Can you pull out the lines of data that start at the line containing "You are a computer-use agent. The image" and end after the line containing "Select the triangle", reproducing each one verbatim?

/---

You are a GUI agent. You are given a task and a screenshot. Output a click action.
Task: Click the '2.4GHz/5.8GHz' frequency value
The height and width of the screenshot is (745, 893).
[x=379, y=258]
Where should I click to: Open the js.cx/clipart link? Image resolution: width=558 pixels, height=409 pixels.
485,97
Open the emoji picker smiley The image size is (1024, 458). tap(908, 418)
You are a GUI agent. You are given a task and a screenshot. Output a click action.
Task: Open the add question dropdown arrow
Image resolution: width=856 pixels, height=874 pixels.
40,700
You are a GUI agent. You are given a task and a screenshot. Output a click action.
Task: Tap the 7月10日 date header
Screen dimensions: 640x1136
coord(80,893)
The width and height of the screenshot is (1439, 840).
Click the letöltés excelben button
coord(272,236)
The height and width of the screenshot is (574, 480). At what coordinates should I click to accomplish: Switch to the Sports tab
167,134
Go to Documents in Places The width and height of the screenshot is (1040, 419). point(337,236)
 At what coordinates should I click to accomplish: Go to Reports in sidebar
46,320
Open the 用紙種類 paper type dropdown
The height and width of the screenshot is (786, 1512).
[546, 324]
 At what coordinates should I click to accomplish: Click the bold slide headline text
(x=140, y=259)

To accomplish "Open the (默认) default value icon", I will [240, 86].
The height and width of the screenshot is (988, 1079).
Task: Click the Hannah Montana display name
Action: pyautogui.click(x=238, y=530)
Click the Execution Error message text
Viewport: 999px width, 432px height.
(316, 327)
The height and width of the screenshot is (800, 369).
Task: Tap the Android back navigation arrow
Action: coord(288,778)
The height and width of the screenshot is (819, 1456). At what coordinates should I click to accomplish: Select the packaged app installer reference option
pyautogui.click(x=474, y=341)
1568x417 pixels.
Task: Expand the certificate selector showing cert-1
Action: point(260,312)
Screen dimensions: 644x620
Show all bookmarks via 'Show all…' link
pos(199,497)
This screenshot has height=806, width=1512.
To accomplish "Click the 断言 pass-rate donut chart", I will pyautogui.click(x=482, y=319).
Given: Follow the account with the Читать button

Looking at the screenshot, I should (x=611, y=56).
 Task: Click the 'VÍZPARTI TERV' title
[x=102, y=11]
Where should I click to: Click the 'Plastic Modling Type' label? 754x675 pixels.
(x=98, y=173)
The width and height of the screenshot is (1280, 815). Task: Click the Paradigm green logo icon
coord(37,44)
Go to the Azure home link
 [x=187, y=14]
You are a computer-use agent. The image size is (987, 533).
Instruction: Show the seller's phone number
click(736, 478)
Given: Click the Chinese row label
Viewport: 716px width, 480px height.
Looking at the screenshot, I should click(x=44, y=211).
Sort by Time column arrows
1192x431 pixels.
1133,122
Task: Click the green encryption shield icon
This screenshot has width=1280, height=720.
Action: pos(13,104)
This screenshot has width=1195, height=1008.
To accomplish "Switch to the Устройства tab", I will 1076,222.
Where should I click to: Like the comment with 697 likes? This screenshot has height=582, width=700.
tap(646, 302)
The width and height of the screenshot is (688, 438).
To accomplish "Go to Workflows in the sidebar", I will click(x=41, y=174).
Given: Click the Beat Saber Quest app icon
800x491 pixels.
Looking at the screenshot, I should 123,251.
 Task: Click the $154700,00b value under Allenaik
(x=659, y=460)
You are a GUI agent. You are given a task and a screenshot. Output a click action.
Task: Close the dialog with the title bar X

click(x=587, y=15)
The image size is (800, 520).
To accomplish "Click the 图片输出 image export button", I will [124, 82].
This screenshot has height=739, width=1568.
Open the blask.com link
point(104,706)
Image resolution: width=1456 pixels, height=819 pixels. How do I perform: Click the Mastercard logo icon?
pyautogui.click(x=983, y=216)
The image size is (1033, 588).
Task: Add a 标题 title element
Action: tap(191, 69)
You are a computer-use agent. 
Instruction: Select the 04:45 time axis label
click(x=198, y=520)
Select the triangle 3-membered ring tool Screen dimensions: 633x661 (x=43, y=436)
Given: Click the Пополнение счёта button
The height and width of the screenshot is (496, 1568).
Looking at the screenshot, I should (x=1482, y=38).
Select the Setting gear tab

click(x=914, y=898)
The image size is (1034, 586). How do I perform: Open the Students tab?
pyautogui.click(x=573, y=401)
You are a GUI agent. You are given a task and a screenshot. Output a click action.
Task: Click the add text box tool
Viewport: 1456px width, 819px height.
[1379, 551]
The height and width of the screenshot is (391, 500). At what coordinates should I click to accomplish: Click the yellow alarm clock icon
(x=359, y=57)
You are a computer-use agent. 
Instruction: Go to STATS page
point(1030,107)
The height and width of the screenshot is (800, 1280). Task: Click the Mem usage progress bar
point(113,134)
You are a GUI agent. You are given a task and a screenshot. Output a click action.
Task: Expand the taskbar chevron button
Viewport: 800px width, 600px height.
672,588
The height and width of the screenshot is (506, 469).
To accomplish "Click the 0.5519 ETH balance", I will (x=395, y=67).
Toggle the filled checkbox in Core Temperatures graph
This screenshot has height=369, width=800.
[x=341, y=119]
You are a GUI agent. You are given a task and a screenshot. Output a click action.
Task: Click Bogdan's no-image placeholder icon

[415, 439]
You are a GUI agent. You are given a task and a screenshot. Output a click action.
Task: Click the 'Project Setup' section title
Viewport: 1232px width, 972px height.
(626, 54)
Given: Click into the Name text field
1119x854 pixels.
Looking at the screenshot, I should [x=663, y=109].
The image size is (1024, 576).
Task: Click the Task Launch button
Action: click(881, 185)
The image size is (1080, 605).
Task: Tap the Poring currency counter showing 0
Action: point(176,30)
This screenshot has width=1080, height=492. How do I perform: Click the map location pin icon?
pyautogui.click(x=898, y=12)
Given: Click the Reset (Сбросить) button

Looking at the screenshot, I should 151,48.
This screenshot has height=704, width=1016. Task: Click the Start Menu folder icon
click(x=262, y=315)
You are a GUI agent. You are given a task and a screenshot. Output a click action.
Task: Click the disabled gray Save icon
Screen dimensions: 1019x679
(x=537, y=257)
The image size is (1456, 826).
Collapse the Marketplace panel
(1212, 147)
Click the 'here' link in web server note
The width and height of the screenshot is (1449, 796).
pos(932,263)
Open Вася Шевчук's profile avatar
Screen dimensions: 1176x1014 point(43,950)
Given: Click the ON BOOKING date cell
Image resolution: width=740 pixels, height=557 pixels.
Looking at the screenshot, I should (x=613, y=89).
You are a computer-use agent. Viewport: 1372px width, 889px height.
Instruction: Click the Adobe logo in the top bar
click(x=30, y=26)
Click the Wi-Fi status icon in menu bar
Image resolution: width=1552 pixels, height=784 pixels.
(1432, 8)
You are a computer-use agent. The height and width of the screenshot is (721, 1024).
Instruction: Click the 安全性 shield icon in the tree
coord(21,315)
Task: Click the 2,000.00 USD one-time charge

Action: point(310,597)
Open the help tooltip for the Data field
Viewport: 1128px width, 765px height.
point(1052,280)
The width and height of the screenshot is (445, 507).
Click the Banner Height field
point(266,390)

\---

■ **TASK OUTPUT**
You are a computer-use agent. The image size is (987, 533).
Instruction: Show the seller's phone number
click(736, 478)
Given: Click the Chinese row label
Viewport: 716px width, 480px height.
Looking at the screenshot, I should click(x=44, y=211).
Sort by Time column arrows
1192x431 pixels.
1133,122
Task: Click the green encryption shield icon
This screenshot has width=1280, height=720.
Action: pos(13,104)
This screenshot has width=1195, height=1008.
To accomplish "Switch to the Устройства tab", I will 1076,222.
Where should I click to: Like the comment with 697 likes? This screenshot has height=582, width=700.
tap(646, 302)
The width and height of the screenshot is (688, 438).
To accomplish "Go to Workflows in the sidebar", I will click(x=41, y=174).
Given: Click the Beat Saber Quest app icon
800x491 pixels.
Looking at the screenshot, I should 123,251.
 Task: Click the $154700,00b value under Allenaik
(x=659, y=460)
You are a GUI agent. You are given a task and a screenshot. Output a click action.
Task: Close the dialog with the title bar X

click(x=587, y=15)
The image size is (800, 520).
To accomplish "Click the 图片输出 image export button", I will [124, 82].
This screenshot has height=739, width=1568.
Open the blask.com link
point(104,706)
Image resolution: width=1456 pixels, height=819 pixels. How do I perform: Click the Mastercard logo icon?
pyautogui.click(x=983, y=216)
The image size is (1033, 588).
Task: Add a 标题 title element
Action: tap(191, 69)
You are a computer-use agent. 
Instruction: Select the 04:45 time axis label
click(x=198, y=520)
Select the triangle 3-membered ring tool Screen dimensions: 633x661 (x=43, y=436)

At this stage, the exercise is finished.